Es necesario que las instituciones se hagan cargo de estos problemas, fortaleciendo los programas de apoyo psicológico y psiquiátrico, contando con un mayor número de profesionales y diversidad de prestaciones: a nivel individual, grupal, talleres de hábitos de estudios, habilidades sociales, etc. Al mismo tiempo, debe existir una coordinación con los servicios de salud local. En ese sentido, deberían encaminarse a seguir ejemplos como los de Estados Unidos e Inglaterra, los cuales cuentan con un nutrido programa de actividades y profesionales dedicados al área de salud mental, caracterizándose por un trabajo de acompañamiento y gestión en red como derivaciones a otros servicios de salud.
Por otro lado, es posible buscar soluciones mediante modificaciones al sistema curricular, garantizando una mejor articulación entre las competencias y contenidos que exige cada ramo.
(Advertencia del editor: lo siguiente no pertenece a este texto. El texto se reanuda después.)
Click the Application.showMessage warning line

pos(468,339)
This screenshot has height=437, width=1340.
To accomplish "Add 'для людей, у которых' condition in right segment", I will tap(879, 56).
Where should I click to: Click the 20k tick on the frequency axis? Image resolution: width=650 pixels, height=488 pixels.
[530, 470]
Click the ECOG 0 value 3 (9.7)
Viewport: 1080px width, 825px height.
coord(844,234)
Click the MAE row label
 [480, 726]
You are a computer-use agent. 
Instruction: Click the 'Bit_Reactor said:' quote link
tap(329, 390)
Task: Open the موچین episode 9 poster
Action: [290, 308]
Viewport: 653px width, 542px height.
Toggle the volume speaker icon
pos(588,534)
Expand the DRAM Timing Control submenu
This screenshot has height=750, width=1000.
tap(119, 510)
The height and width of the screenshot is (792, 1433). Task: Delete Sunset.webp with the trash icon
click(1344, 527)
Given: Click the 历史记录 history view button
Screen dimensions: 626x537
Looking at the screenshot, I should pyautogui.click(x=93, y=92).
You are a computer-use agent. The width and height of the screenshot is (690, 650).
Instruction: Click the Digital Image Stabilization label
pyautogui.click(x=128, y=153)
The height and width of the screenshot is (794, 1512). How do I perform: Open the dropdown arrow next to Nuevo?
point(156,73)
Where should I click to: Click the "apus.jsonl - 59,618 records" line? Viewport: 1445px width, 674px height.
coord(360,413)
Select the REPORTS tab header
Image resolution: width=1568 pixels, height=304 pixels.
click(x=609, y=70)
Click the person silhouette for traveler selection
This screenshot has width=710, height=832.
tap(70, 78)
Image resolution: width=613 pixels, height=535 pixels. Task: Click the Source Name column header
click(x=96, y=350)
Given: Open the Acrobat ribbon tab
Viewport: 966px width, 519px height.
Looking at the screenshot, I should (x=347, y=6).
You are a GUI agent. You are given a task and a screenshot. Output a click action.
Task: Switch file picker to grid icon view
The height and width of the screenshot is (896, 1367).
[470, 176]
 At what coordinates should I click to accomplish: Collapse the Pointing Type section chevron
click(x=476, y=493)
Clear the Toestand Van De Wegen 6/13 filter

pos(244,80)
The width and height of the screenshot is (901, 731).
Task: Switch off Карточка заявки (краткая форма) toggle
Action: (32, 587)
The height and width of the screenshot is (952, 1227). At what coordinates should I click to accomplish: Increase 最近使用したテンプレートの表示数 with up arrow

Una forma es armonizar el currículo, específicamente en lo que refiere a la valoración igualitaria de cada una de las asignaturas, e incluyendo elementos asociados al bienestar estudiantil, sin que ello implique disminuir los niveles de rigurosidad académica de las carreras o planteles educativos.
Con todo, se debe tener en cuenta que las dificultades que puedan afectar las trayectorias académicas -como problemas psicológicos, repitencia, deserción, entre otros- deben ser comprendidas como conflictos de responsabilidad compartida entre los estudiantes y la institución de educación superior. Si bien la presión a la que se ve expuesta el alumno no es de exclusiva responsabilidad de él, tampoco puede atribuirse a los planteles la causa de los malestares psicológicos que este sufre.
Hoy por hoy no se pueden dejar de lado las necesidades de los alumnos en el ámbito de salud mental, sobre todo de aquellos más desaventajados tanto en términos económicos como académicos. Precisamente porque son ellos quienes están más invisibilizados en el sistema.